Short exercise
Reproduce the lines from the first one through the line that contains "The width and height of the screenshot is (575, 381).", inclusive, substituting "Command" for "Instruction" and keeping everything else the same.

Data for this task
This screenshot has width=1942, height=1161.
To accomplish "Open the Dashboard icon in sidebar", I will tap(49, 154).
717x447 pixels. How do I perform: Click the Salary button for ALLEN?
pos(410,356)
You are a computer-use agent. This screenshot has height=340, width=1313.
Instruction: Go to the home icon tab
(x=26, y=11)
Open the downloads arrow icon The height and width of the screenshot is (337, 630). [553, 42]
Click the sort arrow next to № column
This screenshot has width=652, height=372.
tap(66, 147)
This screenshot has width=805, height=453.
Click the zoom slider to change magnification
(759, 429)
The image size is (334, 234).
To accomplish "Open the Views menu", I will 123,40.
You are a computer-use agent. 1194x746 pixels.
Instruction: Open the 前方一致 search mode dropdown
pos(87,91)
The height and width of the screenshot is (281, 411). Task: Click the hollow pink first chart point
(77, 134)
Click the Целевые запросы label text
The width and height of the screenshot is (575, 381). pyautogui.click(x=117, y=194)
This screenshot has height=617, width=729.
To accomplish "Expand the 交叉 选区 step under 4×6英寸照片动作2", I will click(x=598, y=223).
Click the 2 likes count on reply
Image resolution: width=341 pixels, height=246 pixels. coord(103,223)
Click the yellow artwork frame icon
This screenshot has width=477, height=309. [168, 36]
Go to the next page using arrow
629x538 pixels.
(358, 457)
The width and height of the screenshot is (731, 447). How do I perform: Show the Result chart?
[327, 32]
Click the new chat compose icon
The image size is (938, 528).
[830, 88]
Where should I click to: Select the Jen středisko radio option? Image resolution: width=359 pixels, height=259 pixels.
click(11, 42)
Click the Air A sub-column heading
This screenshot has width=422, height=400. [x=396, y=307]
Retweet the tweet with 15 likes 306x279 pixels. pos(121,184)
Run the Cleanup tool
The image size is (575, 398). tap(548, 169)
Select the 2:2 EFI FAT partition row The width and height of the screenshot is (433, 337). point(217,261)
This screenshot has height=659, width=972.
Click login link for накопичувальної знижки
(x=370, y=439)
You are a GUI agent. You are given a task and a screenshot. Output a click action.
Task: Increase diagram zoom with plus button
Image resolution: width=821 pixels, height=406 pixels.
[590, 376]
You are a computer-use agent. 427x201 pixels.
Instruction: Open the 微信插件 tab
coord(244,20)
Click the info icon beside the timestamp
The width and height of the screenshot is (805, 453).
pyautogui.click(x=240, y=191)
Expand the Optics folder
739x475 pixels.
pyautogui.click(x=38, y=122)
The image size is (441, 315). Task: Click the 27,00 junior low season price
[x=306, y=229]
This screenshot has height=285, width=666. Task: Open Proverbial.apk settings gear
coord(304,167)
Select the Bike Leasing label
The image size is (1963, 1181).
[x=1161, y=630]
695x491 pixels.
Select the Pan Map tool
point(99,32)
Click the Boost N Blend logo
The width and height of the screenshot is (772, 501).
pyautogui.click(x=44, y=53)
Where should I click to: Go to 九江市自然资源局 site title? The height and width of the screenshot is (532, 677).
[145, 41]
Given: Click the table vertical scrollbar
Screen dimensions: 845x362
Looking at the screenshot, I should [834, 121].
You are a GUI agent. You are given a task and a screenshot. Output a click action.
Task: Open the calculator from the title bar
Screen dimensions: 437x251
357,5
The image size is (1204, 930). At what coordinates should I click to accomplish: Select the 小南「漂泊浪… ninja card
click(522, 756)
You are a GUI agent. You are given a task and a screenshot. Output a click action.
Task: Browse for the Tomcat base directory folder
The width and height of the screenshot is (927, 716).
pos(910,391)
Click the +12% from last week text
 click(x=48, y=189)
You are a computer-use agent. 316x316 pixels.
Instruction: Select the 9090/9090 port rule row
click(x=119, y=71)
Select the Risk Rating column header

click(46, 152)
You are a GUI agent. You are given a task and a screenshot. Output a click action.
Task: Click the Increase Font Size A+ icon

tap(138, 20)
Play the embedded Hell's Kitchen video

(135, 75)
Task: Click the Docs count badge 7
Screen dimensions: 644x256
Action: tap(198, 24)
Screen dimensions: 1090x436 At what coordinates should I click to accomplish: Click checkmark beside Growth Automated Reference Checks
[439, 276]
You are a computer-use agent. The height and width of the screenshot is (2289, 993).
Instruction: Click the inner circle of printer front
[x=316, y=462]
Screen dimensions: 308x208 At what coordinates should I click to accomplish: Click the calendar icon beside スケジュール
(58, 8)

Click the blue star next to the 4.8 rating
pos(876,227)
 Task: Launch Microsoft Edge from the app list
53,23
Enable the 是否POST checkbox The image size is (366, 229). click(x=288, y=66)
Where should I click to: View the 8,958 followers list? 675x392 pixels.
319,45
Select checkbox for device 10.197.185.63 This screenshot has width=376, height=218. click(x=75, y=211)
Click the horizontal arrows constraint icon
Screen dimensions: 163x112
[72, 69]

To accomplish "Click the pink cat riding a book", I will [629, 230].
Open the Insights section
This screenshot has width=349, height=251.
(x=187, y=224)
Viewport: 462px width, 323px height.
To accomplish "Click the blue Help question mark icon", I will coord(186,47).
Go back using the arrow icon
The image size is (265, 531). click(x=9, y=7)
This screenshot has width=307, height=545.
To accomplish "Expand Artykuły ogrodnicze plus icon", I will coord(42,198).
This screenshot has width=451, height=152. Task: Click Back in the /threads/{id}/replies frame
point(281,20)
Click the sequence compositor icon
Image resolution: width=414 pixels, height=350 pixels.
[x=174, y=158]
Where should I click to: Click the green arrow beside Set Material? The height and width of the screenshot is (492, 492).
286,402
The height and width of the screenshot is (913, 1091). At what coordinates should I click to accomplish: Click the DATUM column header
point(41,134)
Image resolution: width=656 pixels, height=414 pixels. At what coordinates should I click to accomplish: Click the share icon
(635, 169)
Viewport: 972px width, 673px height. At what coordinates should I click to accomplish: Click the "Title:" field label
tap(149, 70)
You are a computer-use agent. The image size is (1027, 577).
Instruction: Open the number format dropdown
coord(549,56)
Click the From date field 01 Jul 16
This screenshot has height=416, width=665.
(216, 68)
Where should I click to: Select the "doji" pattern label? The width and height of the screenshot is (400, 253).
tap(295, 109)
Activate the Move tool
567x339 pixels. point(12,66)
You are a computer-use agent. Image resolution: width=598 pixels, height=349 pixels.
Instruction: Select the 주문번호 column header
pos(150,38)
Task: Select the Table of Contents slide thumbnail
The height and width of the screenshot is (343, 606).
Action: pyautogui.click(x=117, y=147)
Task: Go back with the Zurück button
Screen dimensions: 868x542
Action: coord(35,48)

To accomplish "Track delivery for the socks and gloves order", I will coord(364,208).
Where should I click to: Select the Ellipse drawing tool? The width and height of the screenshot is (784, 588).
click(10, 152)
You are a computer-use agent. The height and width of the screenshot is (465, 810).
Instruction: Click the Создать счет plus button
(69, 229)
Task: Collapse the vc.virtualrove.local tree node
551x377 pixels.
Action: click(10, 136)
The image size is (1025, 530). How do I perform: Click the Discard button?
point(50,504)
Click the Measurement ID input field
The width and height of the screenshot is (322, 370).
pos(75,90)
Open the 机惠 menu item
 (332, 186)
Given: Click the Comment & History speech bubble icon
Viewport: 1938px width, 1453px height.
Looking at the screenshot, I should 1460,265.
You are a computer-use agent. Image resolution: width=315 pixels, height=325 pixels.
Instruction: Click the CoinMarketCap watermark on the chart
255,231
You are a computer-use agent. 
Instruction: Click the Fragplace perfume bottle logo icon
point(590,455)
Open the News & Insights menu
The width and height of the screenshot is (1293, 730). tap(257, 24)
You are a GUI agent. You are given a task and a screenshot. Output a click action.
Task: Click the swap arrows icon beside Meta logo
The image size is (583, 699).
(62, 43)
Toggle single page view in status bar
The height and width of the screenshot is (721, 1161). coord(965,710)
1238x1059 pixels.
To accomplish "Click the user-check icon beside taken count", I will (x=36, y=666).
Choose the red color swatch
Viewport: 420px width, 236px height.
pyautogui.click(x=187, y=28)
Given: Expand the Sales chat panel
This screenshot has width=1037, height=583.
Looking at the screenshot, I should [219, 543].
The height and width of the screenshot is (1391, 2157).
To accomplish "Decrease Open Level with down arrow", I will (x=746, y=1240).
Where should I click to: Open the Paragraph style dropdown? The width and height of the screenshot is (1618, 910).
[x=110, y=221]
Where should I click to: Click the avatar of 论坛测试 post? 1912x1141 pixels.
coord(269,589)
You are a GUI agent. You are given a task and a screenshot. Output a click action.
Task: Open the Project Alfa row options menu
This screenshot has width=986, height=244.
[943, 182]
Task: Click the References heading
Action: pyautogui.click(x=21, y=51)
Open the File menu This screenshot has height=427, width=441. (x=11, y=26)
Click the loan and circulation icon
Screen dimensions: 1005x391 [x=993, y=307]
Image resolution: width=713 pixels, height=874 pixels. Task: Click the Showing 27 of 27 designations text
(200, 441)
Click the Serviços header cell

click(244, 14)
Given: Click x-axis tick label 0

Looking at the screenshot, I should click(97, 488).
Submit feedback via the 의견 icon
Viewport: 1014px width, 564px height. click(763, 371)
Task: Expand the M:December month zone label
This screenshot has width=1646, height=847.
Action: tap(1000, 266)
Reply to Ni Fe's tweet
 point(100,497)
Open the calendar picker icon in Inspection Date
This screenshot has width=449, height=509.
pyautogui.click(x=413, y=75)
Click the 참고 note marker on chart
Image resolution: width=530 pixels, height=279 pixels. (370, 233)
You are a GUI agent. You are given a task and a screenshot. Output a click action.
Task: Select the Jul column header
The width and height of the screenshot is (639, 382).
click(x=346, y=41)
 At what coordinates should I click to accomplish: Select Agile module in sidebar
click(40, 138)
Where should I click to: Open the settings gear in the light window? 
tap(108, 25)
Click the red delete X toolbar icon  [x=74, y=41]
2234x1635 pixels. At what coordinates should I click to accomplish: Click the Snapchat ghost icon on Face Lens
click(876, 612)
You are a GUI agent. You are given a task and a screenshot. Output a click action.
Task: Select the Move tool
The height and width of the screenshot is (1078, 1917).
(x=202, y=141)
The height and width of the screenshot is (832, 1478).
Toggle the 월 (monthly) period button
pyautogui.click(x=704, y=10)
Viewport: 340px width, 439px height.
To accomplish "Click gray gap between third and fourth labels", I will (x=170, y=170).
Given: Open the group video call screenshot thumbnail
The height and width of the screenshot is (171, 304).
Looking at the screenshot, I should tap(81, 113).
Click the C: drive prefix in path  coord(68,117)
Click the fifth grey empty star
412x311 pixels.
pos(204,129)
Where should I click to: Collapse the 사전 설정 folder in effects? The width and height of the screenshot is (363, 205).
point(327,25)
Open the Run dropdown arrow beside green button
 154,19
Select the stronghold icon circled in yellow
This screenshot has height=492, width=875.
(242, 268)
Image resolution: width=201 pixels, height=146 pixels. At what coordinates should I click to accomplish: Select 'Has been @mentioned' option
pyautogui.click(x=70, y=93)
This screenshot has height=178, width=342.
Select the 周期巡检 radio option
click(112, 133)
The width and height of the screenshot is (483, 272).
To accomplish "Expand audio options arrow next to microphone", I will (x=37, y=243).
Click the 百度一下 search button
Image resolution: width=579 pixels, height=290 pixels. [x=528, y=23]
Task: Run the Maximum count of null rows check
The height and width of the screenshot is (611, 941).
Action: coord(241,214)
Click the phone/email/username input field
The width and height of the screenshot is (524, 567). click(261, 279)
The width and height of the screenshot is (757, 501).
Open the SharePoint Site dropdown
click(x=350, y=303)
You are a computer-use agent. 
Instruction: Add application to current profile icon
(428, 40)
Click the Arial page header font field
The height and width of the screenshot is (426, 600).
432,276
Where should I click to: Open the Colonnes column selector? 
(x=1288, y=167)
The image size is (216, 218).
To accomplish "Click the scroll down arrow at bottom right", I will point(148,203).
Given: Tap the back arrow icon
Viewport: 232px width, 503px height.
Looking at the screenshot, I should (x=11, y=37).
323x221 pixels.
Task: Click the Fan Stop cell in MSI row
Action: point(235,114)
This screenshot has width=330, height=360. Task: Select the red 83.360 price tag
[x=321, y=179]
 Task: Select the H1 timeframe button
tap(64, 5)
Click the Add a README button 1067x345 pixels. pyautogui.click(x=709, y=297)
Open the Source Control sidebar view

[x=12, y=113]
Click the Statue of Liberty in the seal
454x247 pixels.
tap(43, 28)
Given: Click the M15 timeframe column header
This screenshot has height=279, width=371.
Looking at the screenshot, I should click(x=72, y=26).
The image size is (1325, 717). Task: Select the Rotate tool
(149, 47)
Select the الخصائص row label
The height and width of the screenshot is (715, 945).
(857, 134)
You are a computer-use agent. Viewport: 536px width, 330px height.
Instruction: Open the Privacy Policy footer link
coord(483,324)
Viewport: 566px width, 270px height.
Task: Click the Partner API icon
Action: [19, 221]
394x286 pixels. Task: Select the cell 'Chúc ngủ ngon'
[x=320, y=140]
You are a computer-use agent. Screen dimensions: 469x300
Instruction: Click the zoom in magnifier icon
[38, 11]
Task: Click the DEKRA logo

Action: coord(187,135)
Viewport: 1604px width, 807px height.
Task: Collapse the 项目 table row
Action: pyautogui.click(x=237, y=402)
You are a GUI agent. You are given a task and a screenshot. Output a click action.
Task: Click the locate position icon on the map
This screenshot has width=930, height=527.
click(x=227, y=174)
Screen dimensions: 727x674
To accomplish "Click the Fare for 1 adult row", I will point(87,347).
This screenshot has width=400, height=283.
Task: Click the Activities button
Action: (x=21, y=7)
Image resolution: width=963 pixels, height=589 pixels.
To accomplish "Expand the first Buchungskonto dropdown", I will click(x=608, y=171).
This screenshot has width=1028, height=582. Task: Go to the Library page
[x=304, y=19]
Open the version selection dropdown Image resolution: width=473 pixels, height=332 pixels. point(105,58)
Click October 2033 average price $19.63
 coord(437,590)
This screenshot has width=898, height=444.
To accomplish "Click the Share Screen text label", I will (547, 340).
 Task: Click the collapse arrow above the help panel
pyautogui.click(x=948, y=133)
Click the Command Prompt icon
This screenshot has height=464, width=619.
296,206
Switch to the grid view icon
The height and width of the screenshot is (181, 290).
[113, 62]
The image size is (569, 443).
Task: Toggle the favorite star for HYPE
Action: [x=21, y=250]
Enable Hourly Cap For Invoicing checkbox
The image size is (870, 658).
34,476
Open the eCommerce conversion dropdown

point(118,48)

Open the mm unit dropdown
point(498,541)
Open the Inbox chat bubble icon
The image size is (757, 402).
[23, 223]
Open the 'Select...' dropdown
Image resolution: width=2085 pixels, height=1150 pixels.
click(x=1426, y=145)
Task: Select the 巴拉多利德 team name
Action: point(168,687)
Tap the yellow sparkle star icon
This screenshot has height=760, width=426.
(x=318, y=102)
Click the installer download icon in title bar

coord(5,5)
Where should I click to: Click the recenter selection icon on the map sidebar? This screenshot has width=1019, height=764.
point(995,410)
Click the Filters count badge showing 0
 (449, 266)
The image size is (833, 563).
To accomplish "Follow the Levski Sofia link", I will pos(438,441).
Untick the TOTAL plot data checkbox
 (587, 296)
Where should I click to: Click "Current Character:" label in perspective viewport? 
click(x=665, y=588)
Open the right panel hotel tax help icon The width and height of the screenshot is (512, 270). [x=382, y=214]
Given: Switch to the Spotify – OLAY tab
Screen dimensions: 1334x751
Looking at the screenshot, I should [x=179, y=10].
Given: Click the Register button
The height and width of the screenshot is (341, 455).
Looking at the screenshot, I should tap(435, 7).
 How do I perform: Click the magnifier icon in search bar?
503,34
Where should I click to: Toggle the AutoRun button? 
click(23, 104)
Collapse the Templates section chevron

Result of this task
This screenshot has width=1942, height=1161.
To accomplish "Open the Dashboard icon in sidebar", I will tap(49, 154).
717x447 pixels. How do I perform: Click the Salary button for ALLEN?
pos(410,356)
You are a computer-use agent. This screenshot has height=340, width=1313.
Command: Go to the home icon tab
(x=26, y=11)
Open the downloads arrow icon The height and width of the screenshot is (337, 630). [553, 42]
Click the sort arrow next to № column
This screenshot has width=652, height=372.
tap(66, 147)
This screenshot has width=805, height=453.
Click the zoom slider to change magnification
(759, 429)
The image size is (334, 234).
To accomplish "Open the Views menu", I will 123,40.
You are a computer-use agent. 1194x746 pixels.
Command: Open the 前方一致 search mode dropdown
pos(87,91)
The height and width of the screenshot is (281, 411). Task: Click the hollow pink first chart point
(77, 134)
Click the Целевые запросы label text
The width and height of the screenshot is (575, 381). pyautogui.click(x=117, y=194)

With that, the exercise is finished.